PolskaCo zostanie z projektu Gowina?

Co zostanie z projektu Gowina?

Projekt "testamentu życia" oraz refundacji zapłodnienia in vitro poddany zostanie radykalnej reformie – donosi "Dziennik". Nie wiadomo czy podpisze się pod nim Jarosław Gowin.

17.12.2008 | aktual.: 17.12.2008 06:18

Według "Dziennika" w Platformie nie ma zgody na projekt ustawy bioetycznej, w kształcie zaproponowanym przez komisję d/s bioetyki, której przewodzi Gowin. Wiele zastrzeżeń budzą dwa zapisy propozycji refundacji metody zapłodnienia in vitro. Posłowie PO nie zgadzają się, by ograniczyć liczbę wytwarzanych zarodków do jednego, maksymalnie dwóch jak proponuje projekt komisji Gowina.

- Uważam, że liczba zarodków powinna być większa i zamrażana, żeby móc ich użyć przy ewentualnej kolejnej próbie - mówi wiceszefowa sejmowej komisji zdrowia Beata Małecka-Libera z PO. - Kobieta ma prawo do korzystania z osiągnięć nauki – dodaje jej klubowa koleżanka Iwona Guzowska

Jarosław Gowin w wywiadzie dla "Dziennika" już zapowiedział, że na zmianę w tym punkcie ustawy się nie zgodzi. - Zakaz wytwarzania zarodków nadliczbowych to dla mnie absolutny priorytet – dodaje Gowin.

Spore kontrowersje budzi także zapis umożliwiający skorzystanie z metody in vitro jedynie małżeństwom. Elżbieta Radziszewska, pełnomocnik rządu ds. równego traktowania kobiet i mężczyzn uważa, ze zapis jest błędny i na pewno zostanie zmieniony. - Sprawa in vitro skończy się tak, jak to jest w modelu francuskim - będzie ona dostępna dla par heteroseksualnych o stabilnym okresie wspólnego bycia razem, żeby dać dziecku gwarancję dobrego rozwoju – stwierdziła w wywiadzie dla RMF FM.

Także "testament życia" poddany został ostrej krytyce. Jak donosi dziennik "Polska" opory budzą zapisy, które pozwalają lekarzowi – wbrew woliwoli pacjenta - decydować o odłączeniu od aparatury podtrzymującej życie. Działoby się to w sytuacji, gdy testament podpisze osoba zdrowa. - Lekarz jednak nie będzie miał obowiązku zastosowania się do woli chorego, jeśli uzna, że leczenie leży w interesie pacjenta - mówi gazecie poseł Jarosław Gowin. - Za złamanie woli pacjenta nie będzie ponosił odpowiedzialności - dodaje.

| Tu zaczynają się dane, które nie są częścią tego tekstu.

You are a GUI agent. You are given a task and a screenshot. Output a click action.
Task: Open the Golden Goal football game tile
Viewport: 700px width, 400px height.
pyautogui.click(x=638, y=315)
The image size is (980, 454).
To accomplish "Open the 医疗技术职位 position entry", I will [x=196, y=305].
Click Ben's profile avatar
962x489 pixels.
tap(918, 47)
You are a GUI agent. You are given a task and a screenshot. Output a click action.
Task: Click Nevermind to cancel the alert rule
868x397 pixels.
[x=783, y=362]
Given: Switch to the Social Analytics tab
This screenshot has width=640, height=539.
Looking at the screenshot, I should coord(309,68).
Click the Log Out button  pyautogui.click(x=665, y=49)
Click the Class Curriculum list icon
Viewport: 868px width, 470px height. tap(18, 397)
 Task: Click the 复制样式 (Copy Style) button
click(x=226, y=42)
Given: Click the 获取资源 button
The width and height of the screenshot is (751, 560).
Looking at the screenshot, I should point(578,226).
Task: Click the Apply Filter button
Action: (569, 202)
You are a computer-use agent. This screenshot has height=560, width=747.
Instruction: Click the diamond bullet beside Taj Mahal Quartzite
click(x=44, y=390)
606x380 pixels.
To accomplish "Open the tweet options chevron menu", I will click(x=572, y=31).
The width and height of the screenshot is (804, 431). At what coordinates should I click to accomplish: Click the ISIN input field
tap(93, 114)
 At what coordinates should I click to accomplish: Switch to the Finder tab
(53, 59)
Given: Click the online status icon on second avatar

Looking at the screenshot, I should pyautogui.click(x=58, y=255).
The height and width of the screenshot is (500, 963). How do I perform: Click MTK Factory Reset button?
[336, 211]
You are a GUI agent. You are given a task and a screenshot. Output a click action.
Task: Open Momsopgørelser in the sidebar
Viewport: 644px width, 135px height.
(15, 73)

Testament będzie mogła podpisać także osoba ciężko chora, ale jedynie na pół roku i będzie dotyczył on jedynie niepodejmowania leczenia, nie zaś jego zaprzestania. W tej sytuacji lekarz będzie zmuszony spełnienia woli pacjenta.

- Nie zgadzam się na to rozwiązanie. Testament życia może być podpisywany pod wpływem emocji w lepszych lub gorszych chwilach naszego życia. Przepisy mogą być skrajnie interpretowane. Mogą lekarzom dawać furtkę do zaniechania leczenia – krytykuje projekt ustawy Elżbieta Łukacijewska, wiceprzewodnicząca klubu Platformy Obywatelskiej.

Jakie więc będą dalsze losy projektu? - Premier wpadł jak śliwka w kompot. Cokolwiek zrobi, będzie źle. Z jednej strony nie chce się narazić Kościołowi, z drugiej strony wie, że zakaz tworzenia zarodków nadliczbowych oznacza koniec metody in vitro w Polsce – twierdzi były minister zdrowia Marek Balicki - Może zdarzyć się tak, że sprawa będzie odsunięta w czasie albo w ogóle zawieszona – przewiduje w rozmowie z "Dziennikiem"

Jarosław Gowin nie wyobraża sobie takiej sytuacji. Ewentualne wycofanie się PO z ustawy nazywa "tchórzostwem".